I intended for this to be a post about the singer vocabulary.
It is still that, but it is also a post about using GenAI to grab data from an image. I mean, you can use Excel to do the same thing, but GenAI is a lot easier.
Here we go. It starts with the Word Tips website, which helps you solve your crossword puzzles and Wordle. This website also has a blog dedicated to words. One such blog post explored which singers have the largest vocabularies, as measured by the number of unique words in their lyrics.
Their blog post compared music legends to newer talent. There are a ton of fun data visualizations on the website; go check it out.

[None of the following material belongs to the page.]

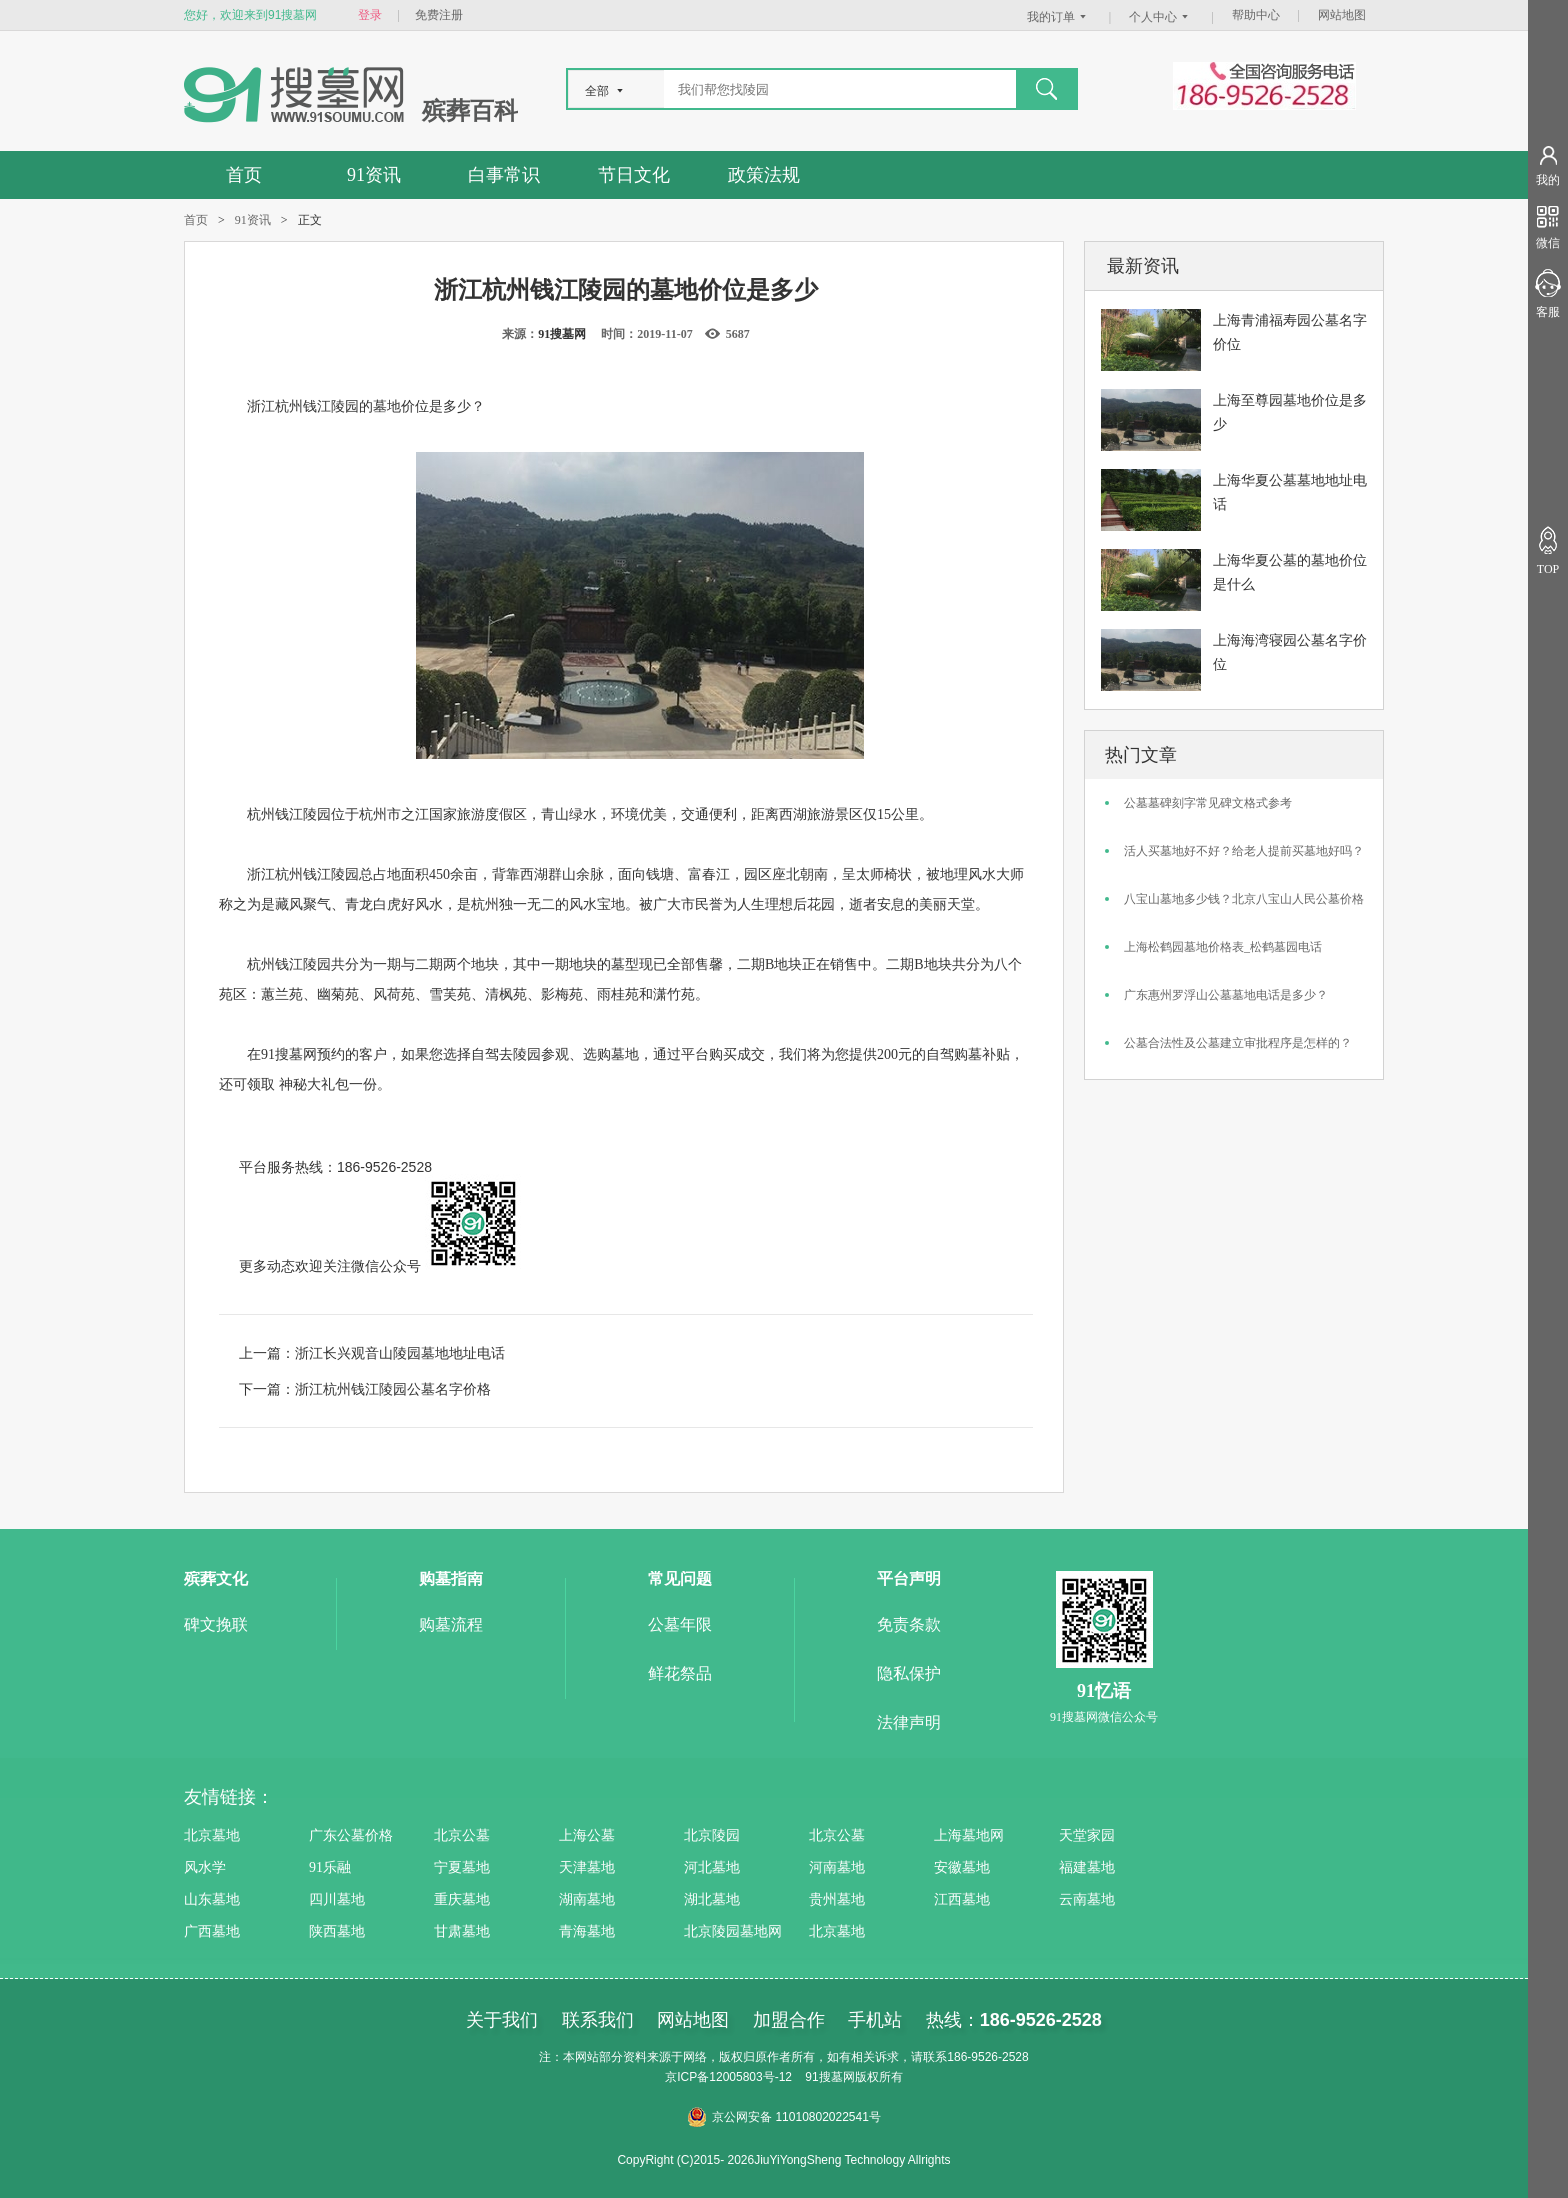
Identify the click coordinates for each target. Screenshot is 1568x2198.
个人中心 (1161, 17)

Since I teach college students, I decided to concentrate on the musicians my students listen to:
In and of itself, this image serves as an example of bar graphs, good data visualization, and proper use of "buckets".

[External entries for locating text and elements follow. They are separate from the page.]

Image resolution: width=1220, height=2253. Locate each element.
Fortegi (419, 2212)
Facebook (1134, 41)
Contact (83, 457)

However, I figured we could find a way to use the raw data in class. Create your own data visualization, create your own buckets...you could even insert your own data (using ChatGPT, see below) to add variables like number of albums, years in industry, gender, genre, etc.
But I certainly wasn't going to do that manually. Instead, I used ChatGPT.
Click here to see the prompts I used and get a copy of the data in CSV format. There are two spreadsheets available: One has the entire artist's name in one column. Which...is just bad data practice, right? So I also created a second spreadsheet that has two columns for their first and last names. Artists with one name are populated in the First Name column. This leads to a little funkiness for some artists who have two-word names, but the last word isn't a last name: Charlie XCX, Jessie J, etc., but I didn't feel like creating prompts to deal with these situations (but feel free to do so and share with me!).